Red, White, and Royal Blue and One Last Stop

Red, White, and Royal Blue
Casey McQuiston, 2019

One Last Stop
Casey McQuiston, 2021

Hi! Not dead, still reading, but parenting a toddler while holding a full-time job during a pandemic has made it hard to do anything that feels nonessential like write reviews. But my inability to adequately review Red, White, and Royal Blue led into this hiatus, so I'm hoping having recently read One Last Stop will get me out.

Both of these were wonderful. They have some of the characteristics I now associate with my favorite romance: a world that feels real-ish, but just a little warmer and better than real, where life isn't easy, but good things happen to people who are being their best selves. That's on top of great characters and relationships, of course.


How do I review a book that was like an incredibly sweet warm hug with several hefty cups of wish fulfillment tempered with a few tablespoons of realism and just a pinch of panic attack? (That last bit isn't the book's fault, as I'll explain in a minute.) Red, White, and Royal Blue is an absolute delight. 

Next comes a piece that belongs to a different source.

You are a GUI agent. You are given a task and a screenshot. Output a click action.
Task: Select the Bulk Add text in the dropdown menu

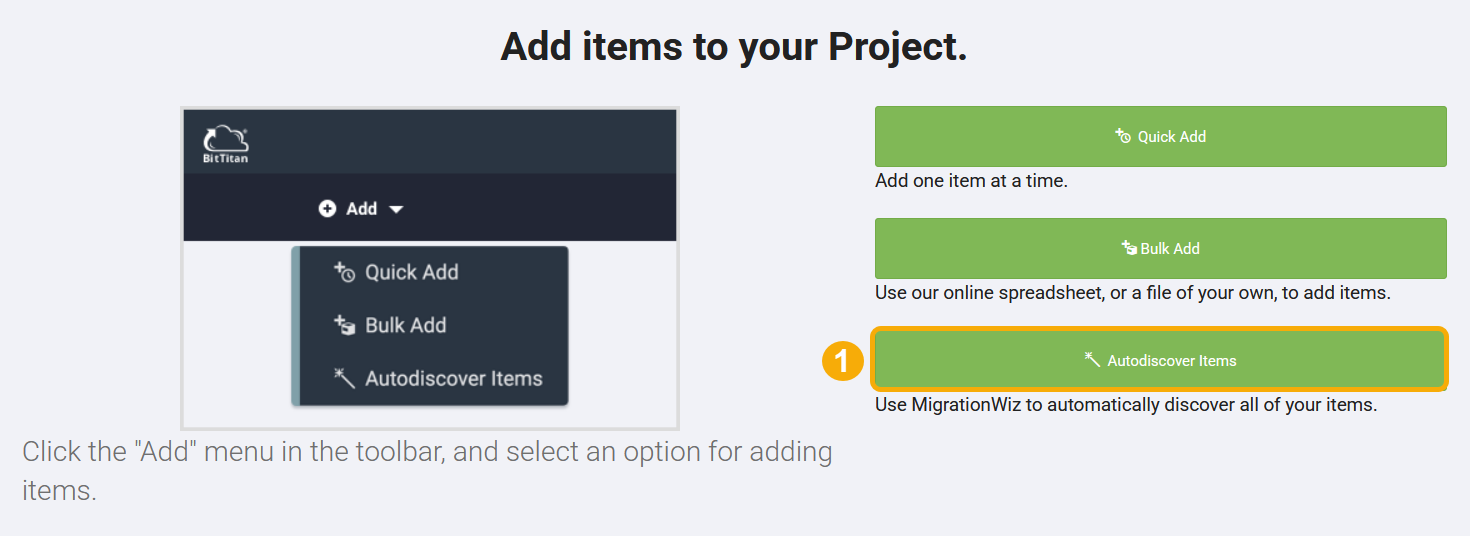(x=406, y=325)
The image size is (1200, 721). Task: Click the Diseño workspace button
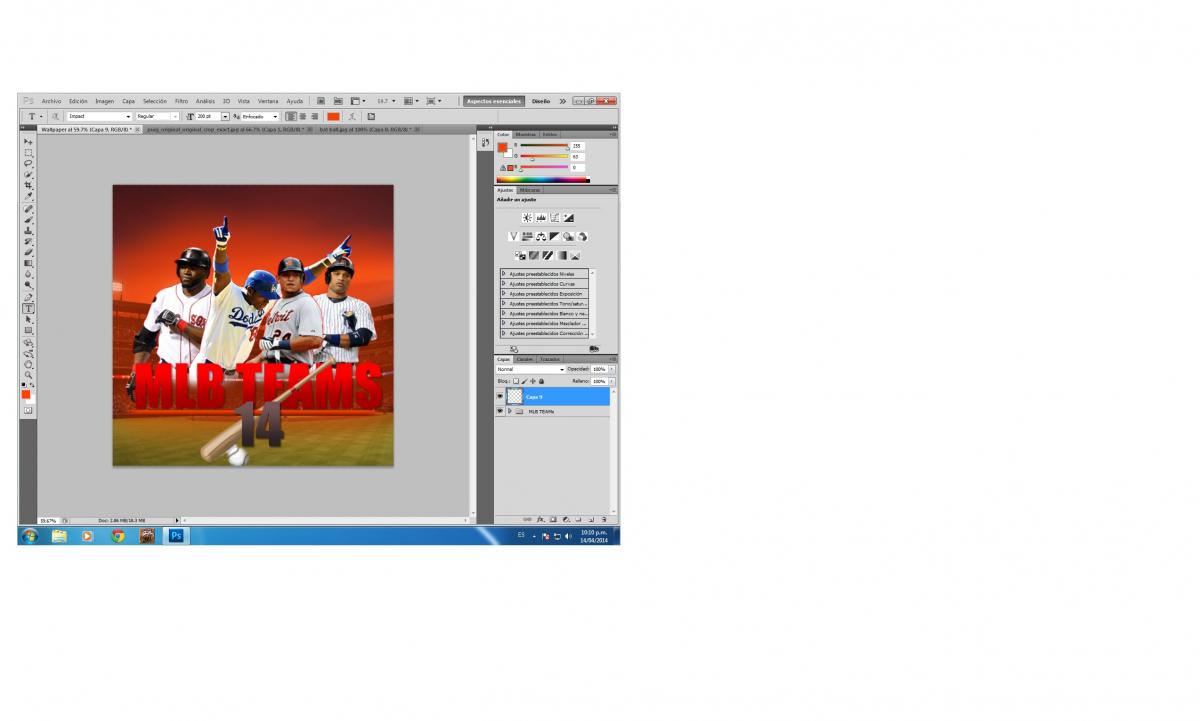[540, 101]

I didn't need to read the author's note to know they started writing it during 2016 and that some of the plot adjusted based on the events of that year. It reads like a therapeutic exercise that we all need. In the book's world (inspired by reality but heavily fictionalized), a Democratic Hispanic divorcee from Texas won the presidency in 2016, and the book centers on her college-age son working for her reelection campaign. He and the similarly aged Prince of Wales go from frenemies to friends to more over the course of the book and have to navigate their relationship around the politics of both countries. 

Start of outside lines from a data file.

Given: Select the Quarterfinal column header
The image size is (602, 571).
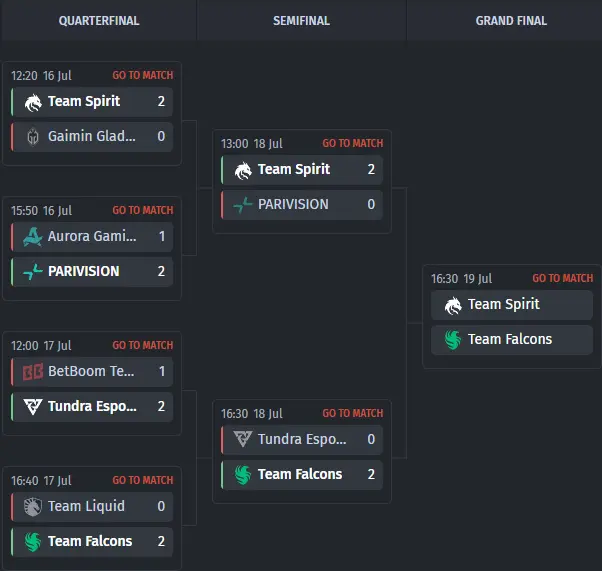Looking at the screenshot, I should [x=99, y=21].
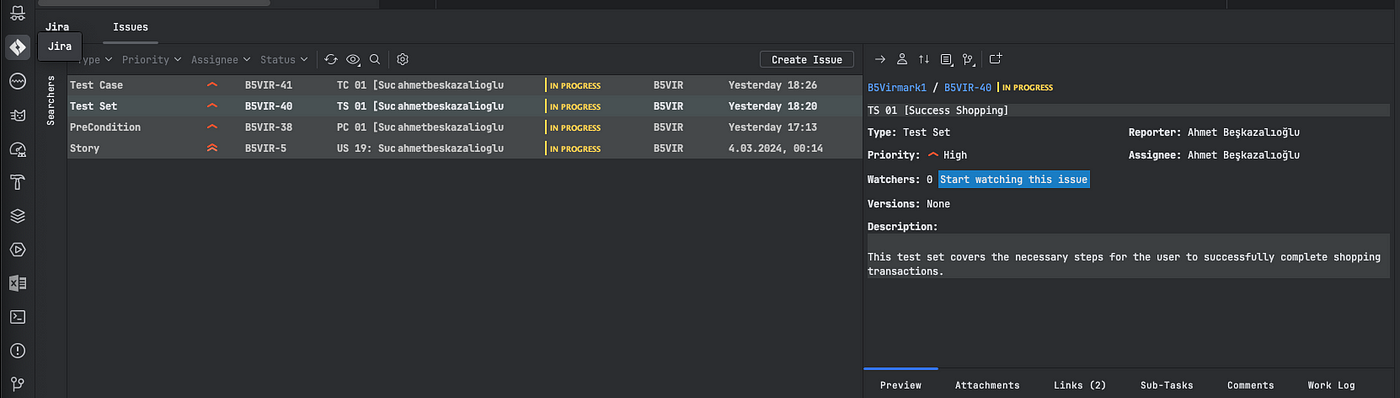This screenshot has width=1400, height=398.
Task: Click the change priority arrows icon
Action: pyautogui.click(x=924, y=60)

Reading about the 2020 election in the book, despite being very different from reality, did make me incredibly tense. But the book overall is a heartfelt and touching portrayal of America (and Britain) as it ought to be. 


Meanwhile, One Last Stop functions on both a smaller scale (politically, geographically) and larger scale (temporally, paranormally). College girl moves to New York City and falls hard for a cute girl she meets on the subway. Like a million stories in the city, right? Only the cute girl has been somehow trapped in stasis on the subway since 1976. 

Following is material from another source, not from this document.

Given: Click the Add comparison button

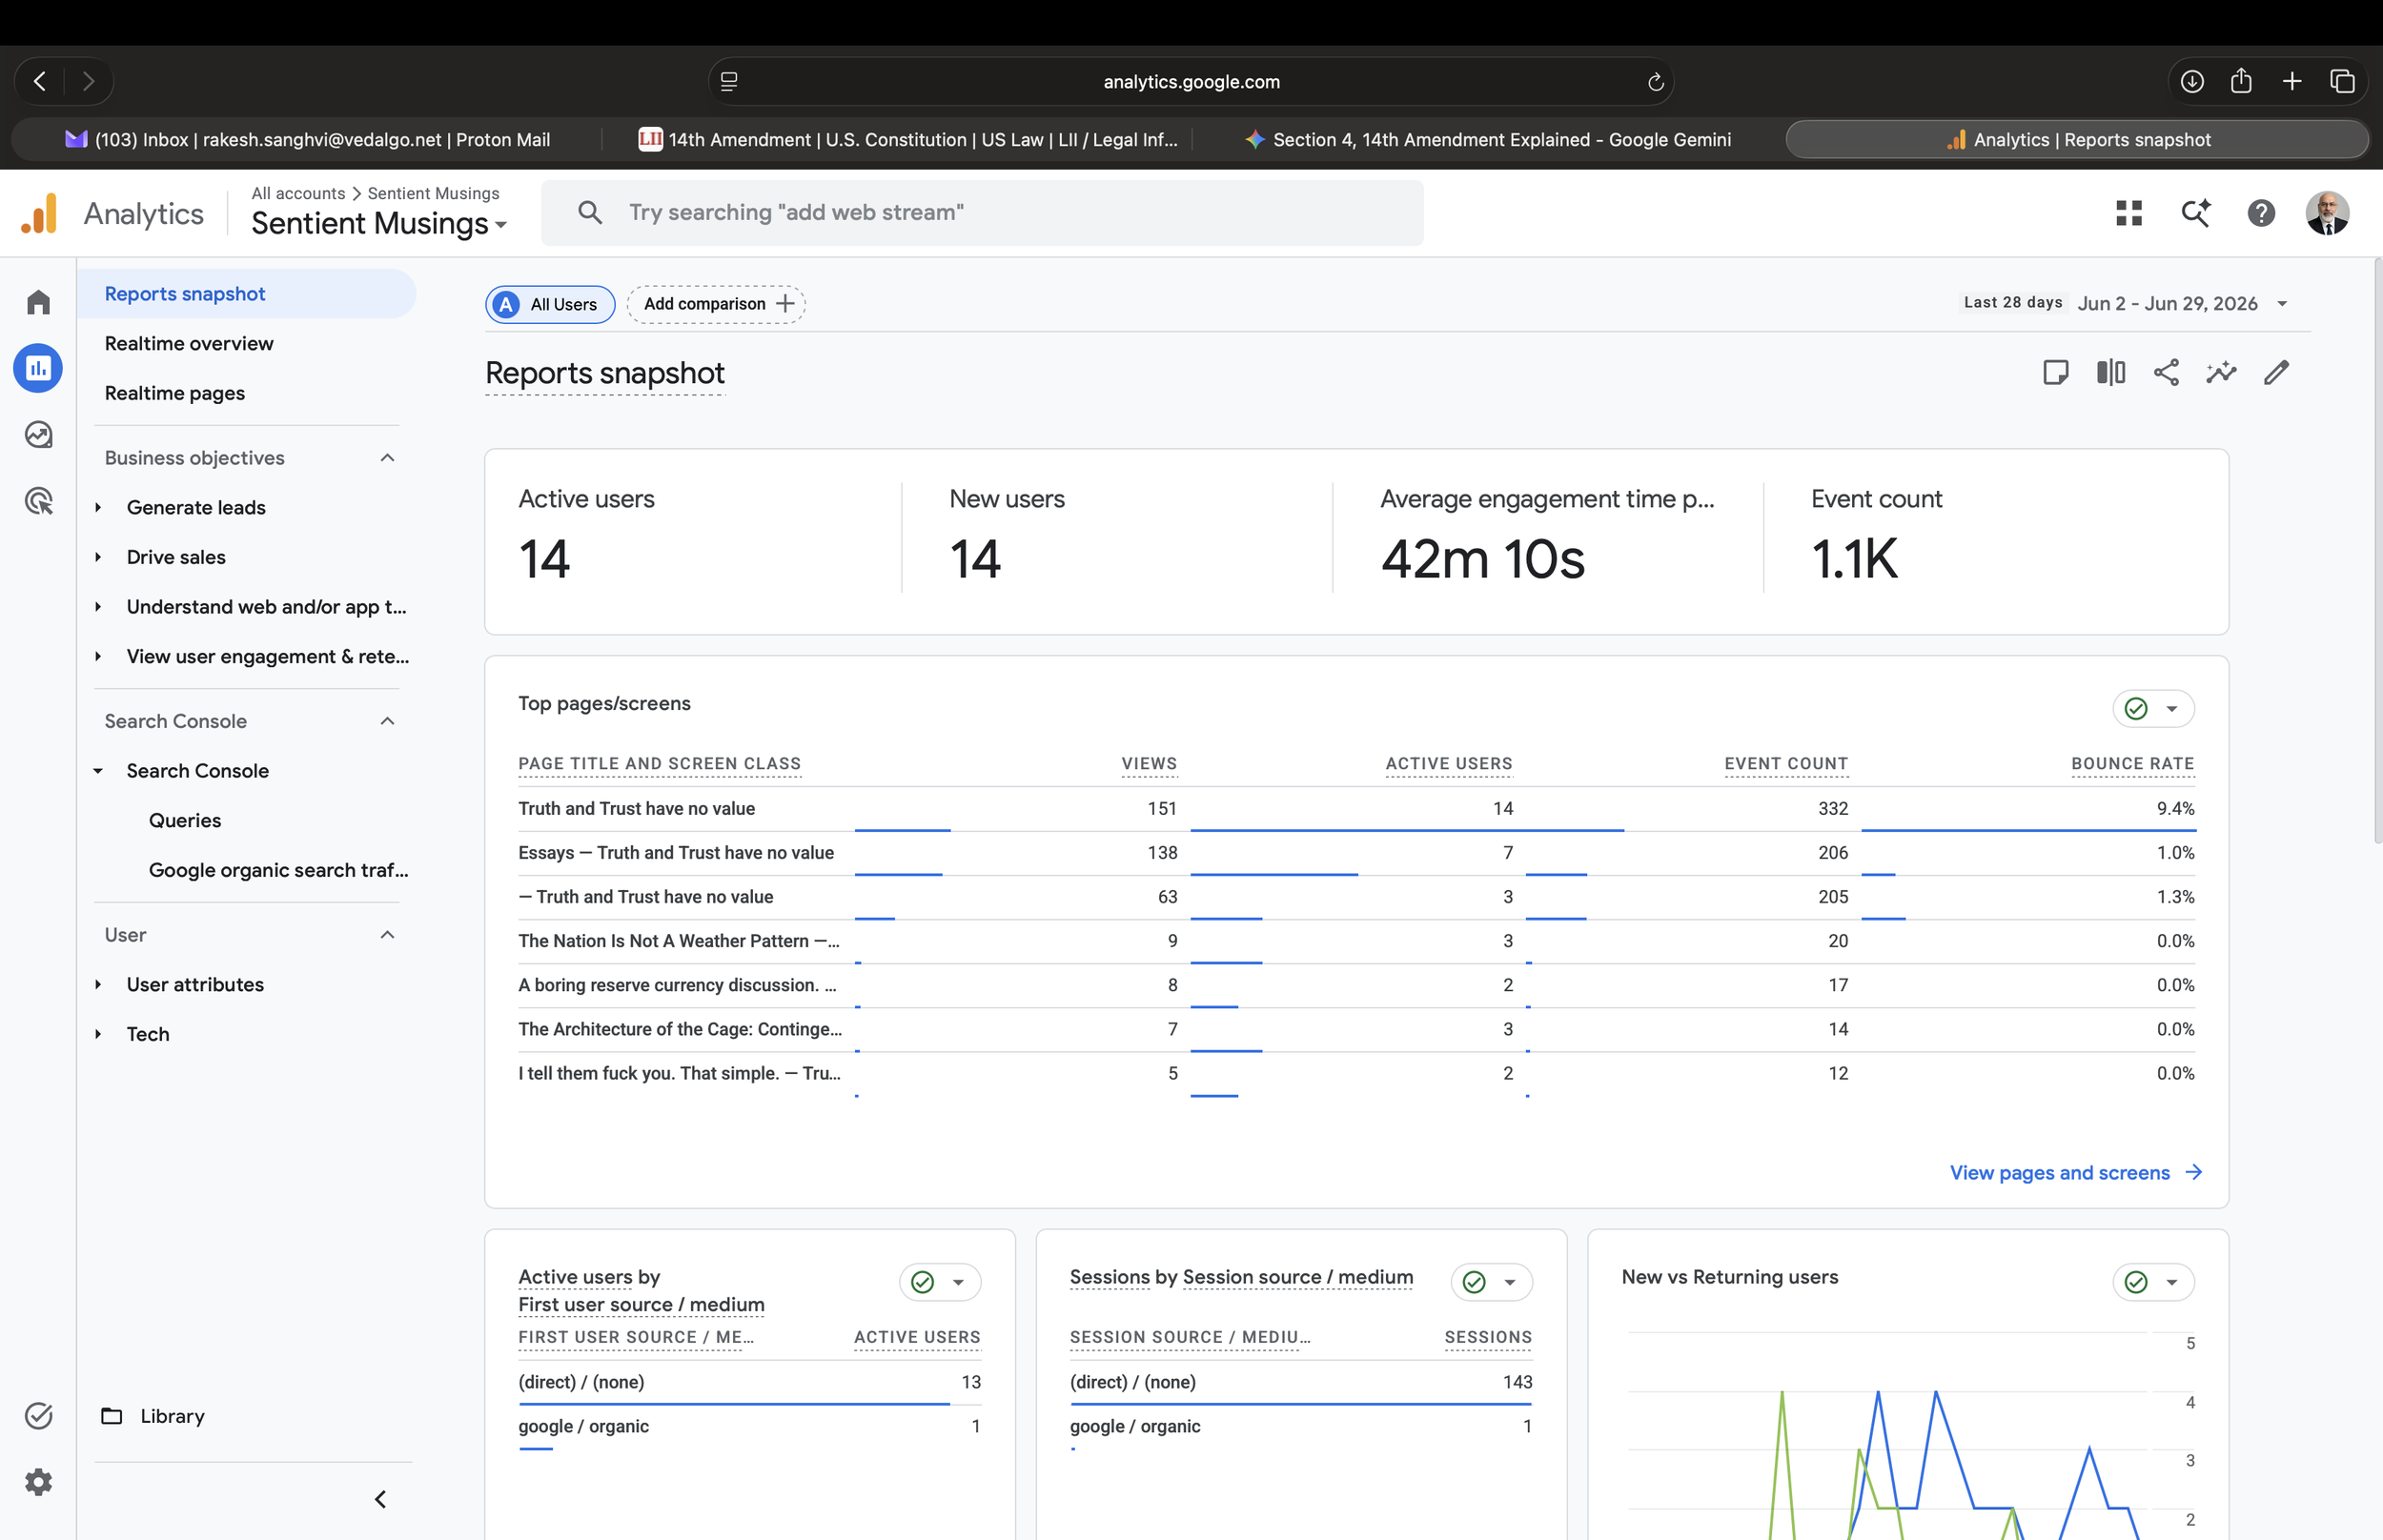Looking at the screenshot, I should pyautogui.click(x=716, y=304).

This book was at once a sweet and wonderful love story, a profile of a young woman learning to open herself up to others, and a supernatural investigation. Plus, it's a loving and beautiful portrait of the LGBT community in NYC, both in the '70s and now. The parallels and differences between Jane's life in the '70s and August's new family of friends in the '10s don't need to be overtly spelled out, but they run under the narrative, grounding it by illuminating the ways history is both present and forgotten. 

Both of these books were just wonderful and I recommend them to all.